Immigration out-paces British exodus

Immigration out-paces British exodus - Telegraph
Britain is experiencing unprecedented levels of immigration with more than half a million foreigners arriving to live here in a single year, new figures show.

Last year, 510,000 foreign migrants came to the UK to stay for at least 12 months, according to the Office for National Statistics. At the same time 400,000 people, more than half of whom were British, emigrated.An exodus on this scale - amounting to one British citizen leaving the country every three minutes - has not been seen in the UK for almost 50 years.

Overall in 2006, there were a record 591,000 new arrivals. Only 14 per cent of these were Britons coming home.
The figures suggest that only one sixth of the immigrants were from the states which joined the EU in 2004.

The biggest influx was from the New Commonwealth - India, Pakistan, Bangladesh and Sri Lanka - with more than 200,000 migrants.

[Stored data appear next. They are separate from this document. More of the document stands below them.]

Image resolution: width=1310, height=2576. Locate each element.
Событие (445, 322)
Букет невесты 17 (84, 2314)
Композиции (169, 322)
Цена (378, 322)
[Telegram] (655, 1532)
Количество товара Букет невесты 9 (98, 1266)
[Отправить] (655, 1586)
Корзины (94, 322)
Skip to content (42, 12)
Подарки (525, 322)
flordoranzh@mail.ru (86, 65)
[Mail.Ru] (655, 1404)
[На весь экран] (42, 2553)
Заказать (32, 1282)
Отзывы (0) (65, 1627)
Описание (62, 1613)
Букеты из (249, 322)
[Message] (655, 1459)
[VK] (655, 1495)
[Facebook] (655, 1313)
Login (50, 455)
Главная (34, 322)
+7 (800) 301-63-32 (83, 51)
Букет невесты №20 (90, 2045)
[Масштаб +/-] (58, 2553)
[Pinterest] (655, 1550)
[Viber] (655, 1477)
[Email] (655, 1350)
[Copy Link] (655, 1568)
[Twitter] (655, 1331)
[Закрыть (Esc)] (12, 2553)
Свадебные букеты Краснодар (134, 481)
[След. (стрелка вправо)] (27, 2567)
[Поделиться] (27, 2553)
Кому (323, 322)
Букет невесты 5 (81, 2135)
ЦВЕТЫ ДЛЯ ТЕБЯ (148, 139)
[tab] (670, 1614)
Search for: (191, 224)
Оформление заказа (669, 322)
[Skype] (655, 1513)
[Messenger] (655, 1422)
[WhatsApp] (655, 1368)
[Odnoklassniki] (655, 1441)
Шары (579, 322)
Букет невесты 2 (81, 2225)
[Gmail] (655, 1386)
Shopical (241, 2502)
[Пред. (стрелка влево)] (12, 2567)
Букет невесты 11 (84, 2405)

Since Labour came to power in 1997, nearly four million foreign nationals have come to Britain and 1.6 million have left. Over the same period, 1.8 million Britons have left, but only 979,000 have returned.

More than 50 per cent of the British emigrants moved to just four countries in 2006 - Australia, New Zealand, France and Spain.

Yet despite high levels of emigration and a low birth rate, the population is still growing rapidly because of immigration by the equivalent to a city the size of Bristol every year.